Welcome to Breaking Depression!
I started this blog with the hope that I could help people suffering from Depression (also known as “Clinical Depression” and “Major Depressive Disorder”) and associated mental illnesses like Bi-Polar Disorder (Manic Depression), ADHD, ADD, Generalized Anxiety Disorder, and PTSD by sharing with them my 25+ years of experience coping, fighting, surviving, and living with these illness and disorders.
I am a 40+ year old father and husband who has been battling severe depression for over 25 years. Diagnosed with Major Depressive Disorder (MDD), also known as Clinical Depression) after a suicide attempt in my 20s I began psychotherapy and antidepressant medication under the care of a psychiatrist. Over the years I have had great success and great failure. I have had severe recurrences of depression that have spanned months to years. I am what doctors call “treatment resistant”, meaning that most antidepressant medications do not work for me. I have been also diagnosed with Attention Deficit Disorder (ADD) and surely had undiagnosed Attention Deficit Hyperactivity Disorder (ADHD) as a child. I have had multiple life traumas that have led to the development of Post-Traumatic Stress Disorder (PTSD) and periods of high anxiety and panic attacks. I was also once misdiagnosed as having Bipolar II a form of Bipolar Disorder (Manic Depression) that takes the form of Depression with Hypo-Manic (not quite manic) episodes that had sometimes been dangerous. This led to a volley of interventions that actually created a six year period of suicidal depression with interspersions of mania that I can only describe as dangerous and indescribably torturous. If there is a such a thing a “hell” than this was it! I was eventually drugged into an almost catatonic like state from which I and almost everyone else thought I would never emerge. It was my wife who kept hope alive for me when I had no hope of my own. Somehow she always believed I’d get myself out of it and I did.
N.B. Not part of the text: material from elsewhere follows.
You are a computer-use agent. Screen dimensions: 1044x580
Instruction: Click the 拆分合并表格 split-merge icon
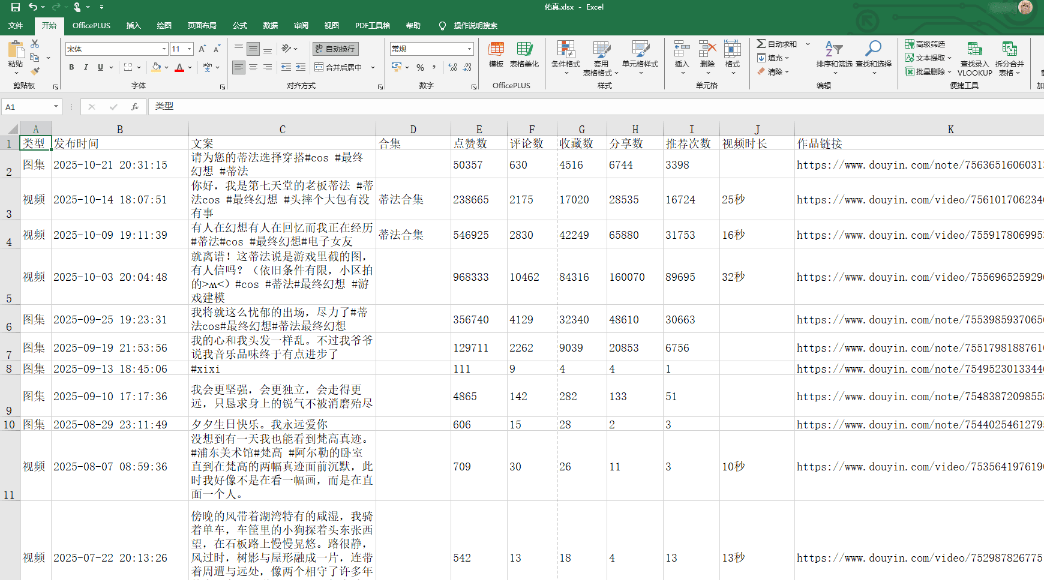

From the very beginning of being diagnosed with Depression and the other mental illnesses just mentioned above I have never ceased to try to break free of the grip of depression. I have been prescribed upwards of 50 different meds (medications), sometimes being on as many as 6 different meds at a time. I have tried almost all of the different psycho-therapies available today, and have tried many other types of ways to break this depression in the fields of psychology, neurology, physiology, philosophy, religion, spirituality, diet, exercise, and many other alternative medicines, and continue to expand my library of hundreds of books of every kind that I thought I might be able to use to break my depression.
At the time of this writing I am currently not in depression. But I still have MDD (Major Depressive Disorder) which means that and I will still suffer some horrific hours or days, but they are only temporary!